- [What is expected]: Reproduce the part of the text on citizen-centered service delivery that opens with the words containing "Implementing citizen-centered service" and closes with "that is citizen-centered.".

Implementing citizen-centered service delivery
Public Service and Administration Minister, Mr Senzo Mchunu, says South Africa needs a public service that is ethical and free of all forms of corrupt activities and that is citizen-centered.
Minister Mchunu was speaking at the launch of the 2019 Public Service Month in Polokwane last Friday under the theme, “Khawuleza: Taking Public Service to the People. Batho Pele: “We Belong, We Care, We Serve.”
“South Africa needs a public service that is ethical, value-driven free of corruption because corruption is cancer that steals from the poor, undermines service delivery and stifles economic growth, which adds to unemployment and distribution of wealth.
“We have no choice but to turn the tide on corruption by putting systems in place to punish all those involved, in both the public and the private sectors and ensure that corruption does not become rewarded,” Minister said.
He said citizens have a role to play by ensuring that they do not give ‘cold drinks’ to government officials who are employed to do their job, adding that an active citizenry has always been the missing link in curbing corruption.
Public Service Month is an annual event celebrating Public Servants and it also serves as a mechanism to assess and improve the quality of services and comply with the standards of the Batho Pele Principles.
This year, the celebrations of Heritage Month, Environment and Tourism, are observed under the integrated umbrella of the Public Service Month.
Minister Mchunu said the Public Service Month is a rededication of public servants to the noble calling of being a public servant of note and to adhere to the principles of Batho Pele by promoting the Public Service Charter.
The Minister said the approach of the 6th administration is citizen-centered service delivery with a focus on citizen’s service delivery improvement and citizen’s satisfaction.

- [Record extracts]:
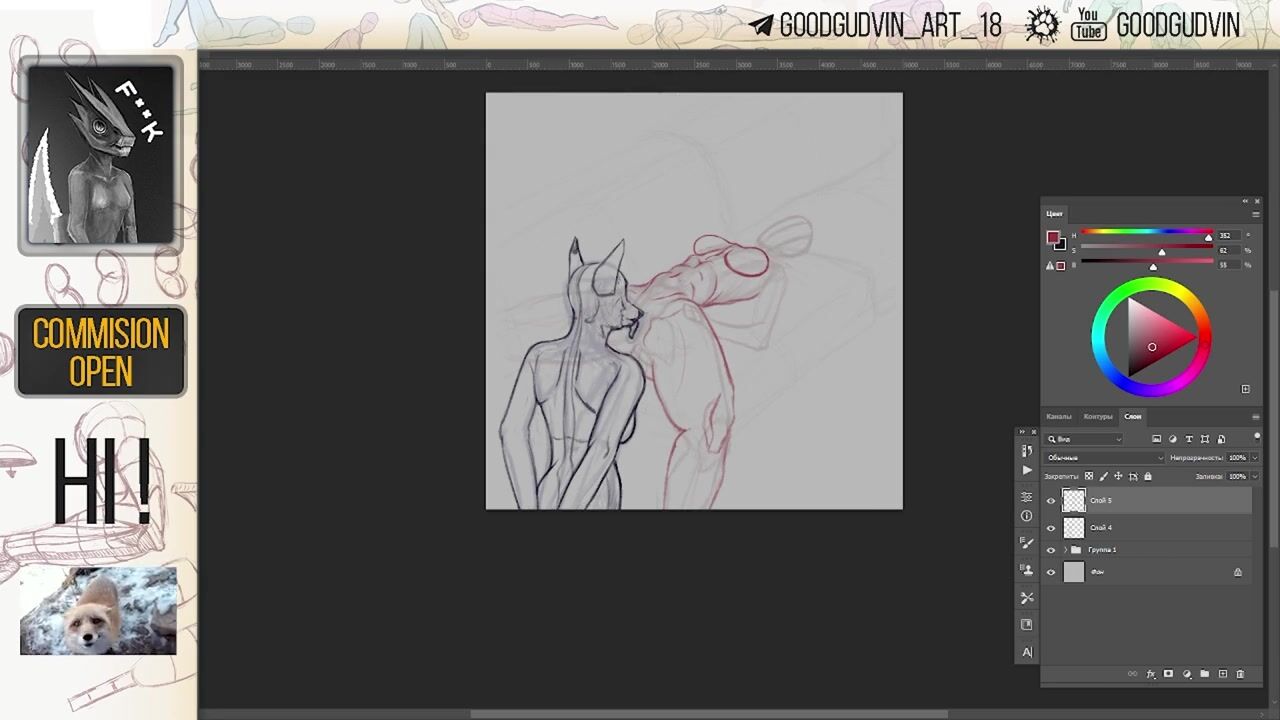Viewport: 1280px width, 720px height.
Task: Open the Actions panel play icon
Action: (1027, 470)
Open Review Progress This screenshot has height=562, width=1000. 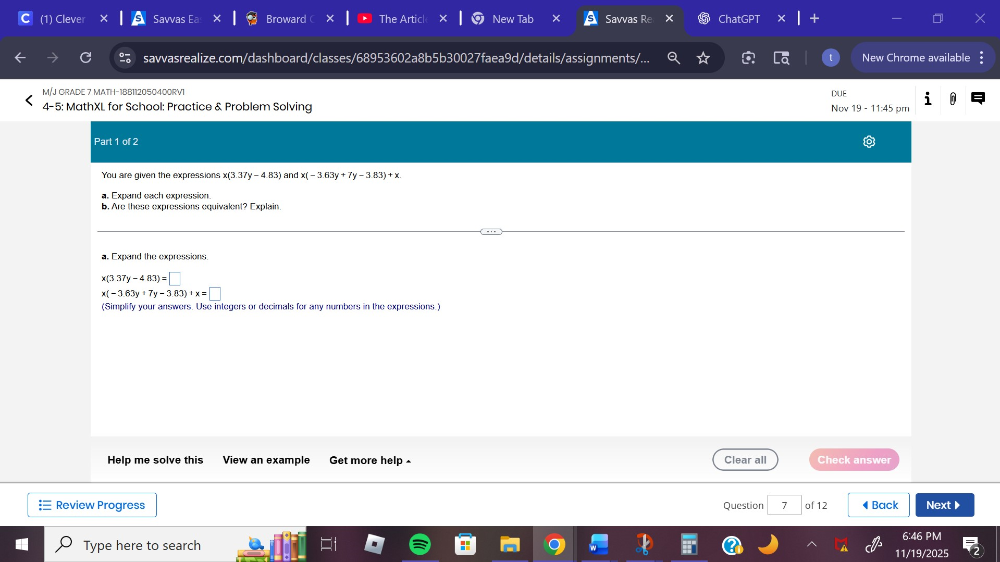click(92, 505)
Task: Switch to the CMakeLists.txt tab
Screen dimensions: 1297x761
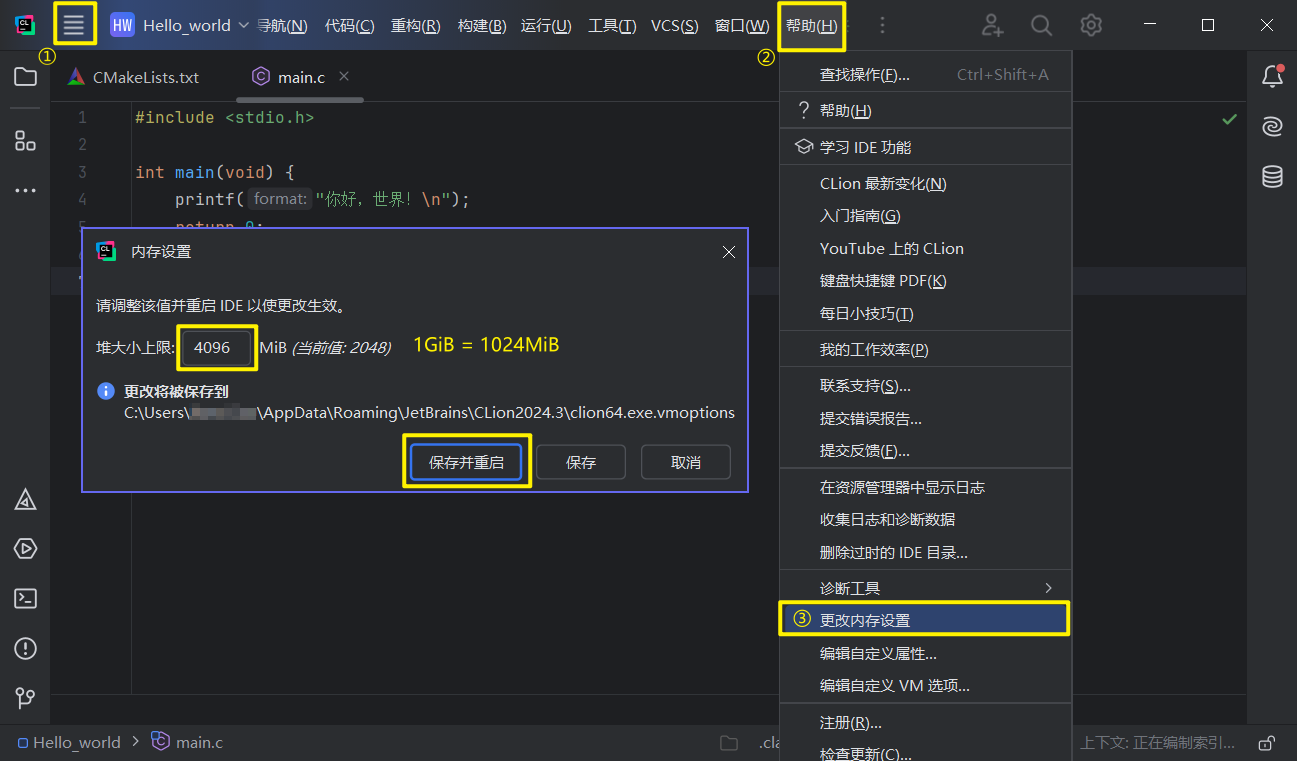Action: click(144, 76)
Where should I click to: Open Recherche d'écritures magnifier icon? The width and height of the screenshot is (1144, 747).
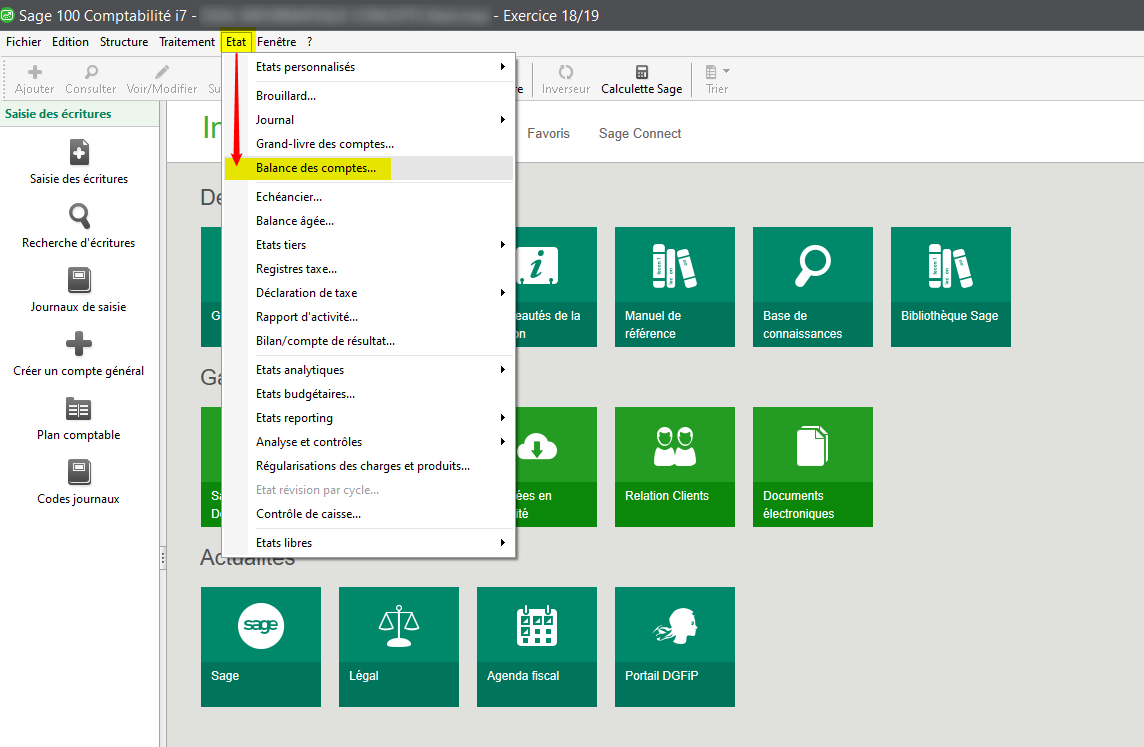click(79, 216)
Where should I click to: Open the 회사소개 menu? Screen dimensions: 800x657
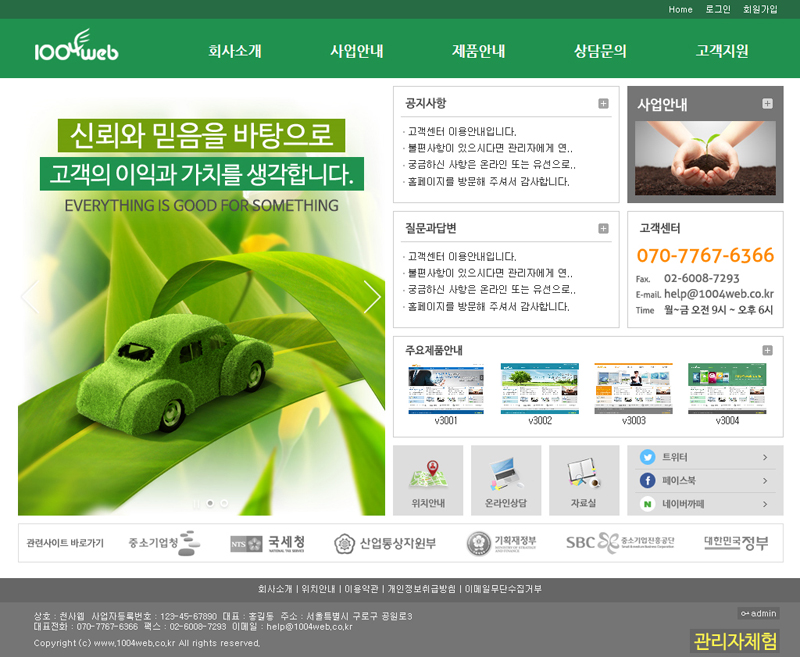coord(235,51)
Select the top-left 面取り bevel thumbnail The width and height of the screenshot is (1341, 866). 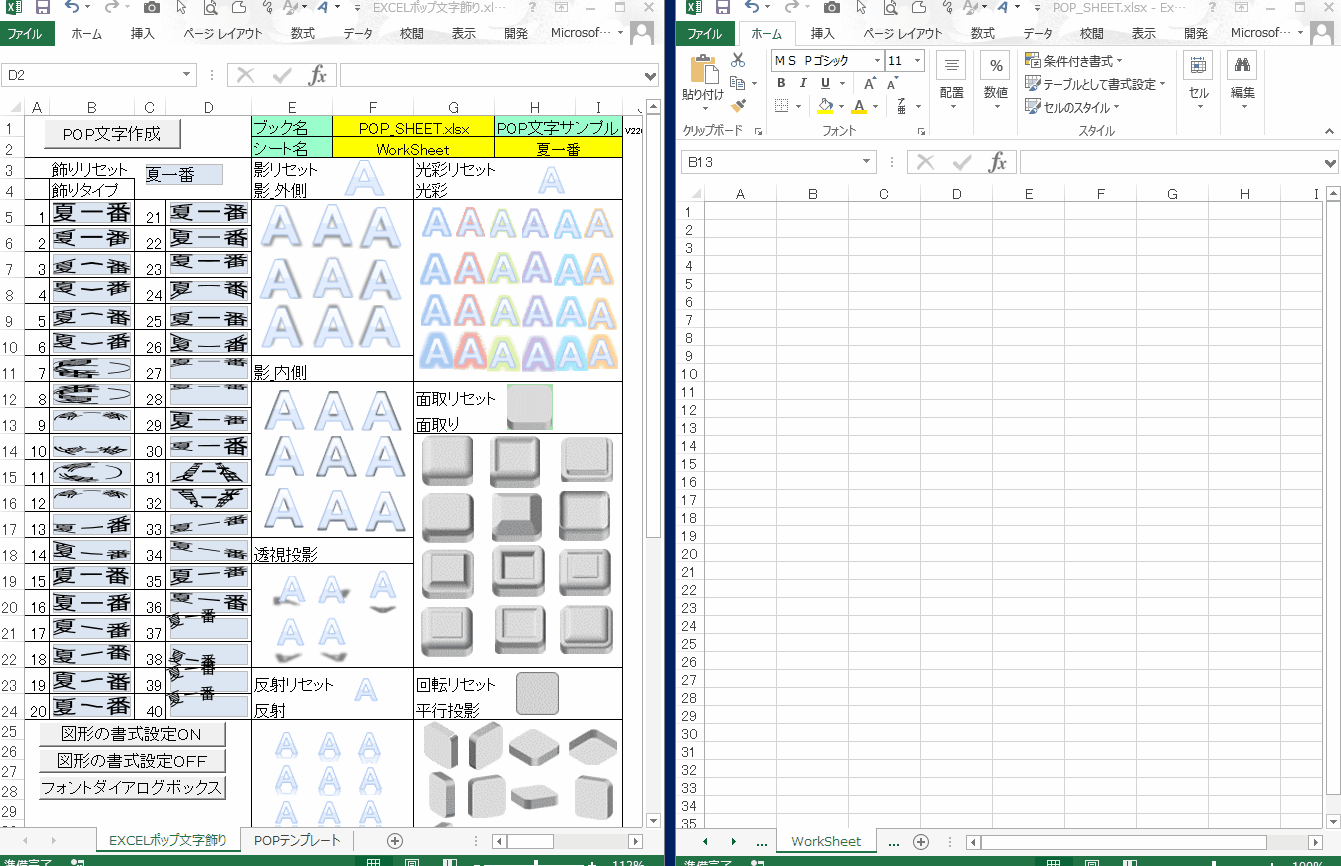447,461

- [Worked solution]:
Implementing citizen-centered service delivery
Public Service and Administration Minister, Mr Senzo Mchunu, says South Africa needs a public service that is ethical and free of all forms of corrupt activities and that is citizen-centered.